== Data ==

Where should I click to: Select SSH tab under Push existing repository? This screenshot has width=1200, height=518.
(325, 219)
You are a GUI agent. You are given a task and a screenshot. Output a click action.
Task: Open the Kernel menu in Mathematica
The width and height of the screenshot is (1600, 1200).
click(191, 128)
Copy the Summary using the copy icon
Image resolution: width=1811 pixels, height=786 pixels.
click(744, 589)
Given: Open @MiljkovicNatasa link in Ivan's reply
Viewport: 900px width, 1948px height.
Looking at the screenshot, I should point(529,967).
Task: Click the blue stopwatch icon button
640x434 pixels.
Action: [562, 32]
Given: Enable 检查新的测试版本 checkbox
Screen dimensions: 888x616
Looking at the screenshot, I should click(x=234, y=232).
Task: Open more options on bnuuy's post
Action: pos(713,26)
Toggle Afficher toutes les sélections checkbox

===

▶ [Problem details]
Each line of the data is to be written out again exactly.

▶ [Solution for this task]
Where should I click to: Select SSH tab under Push existing repository? This screenshot has width=1200, height=518.
(325, 219)
You are a GUI agent. You are given a task and a screenshot. Output a click action.
Task: Open the Kernel menu in Mathematica
The width and height of the screenshot is (1600, 1200).
click(191, 128)
Copy the Summary using the copy icon
Image resolution: width=1811 pixels, height=786 pixels.
click(744, 589)
Given: Open @MiljkovicNatasa link in Ivan's reply
Viewport: 900px width, 1948px height.
Looking at the screenshot, I should point(529,967).
Task: Click the blue stopwatch icon button
640x434 pixels.
Action: [562, 32]
Given: Enable 检查新的测试版本 checkbox
Screen dimensions: 888x616
Looking at the screenshot, I should click(x=234, y=232).
Task: Open more options on bnuuy's post
Action: pos(713,26)
Toggle Afficher toutes les sélections checkbox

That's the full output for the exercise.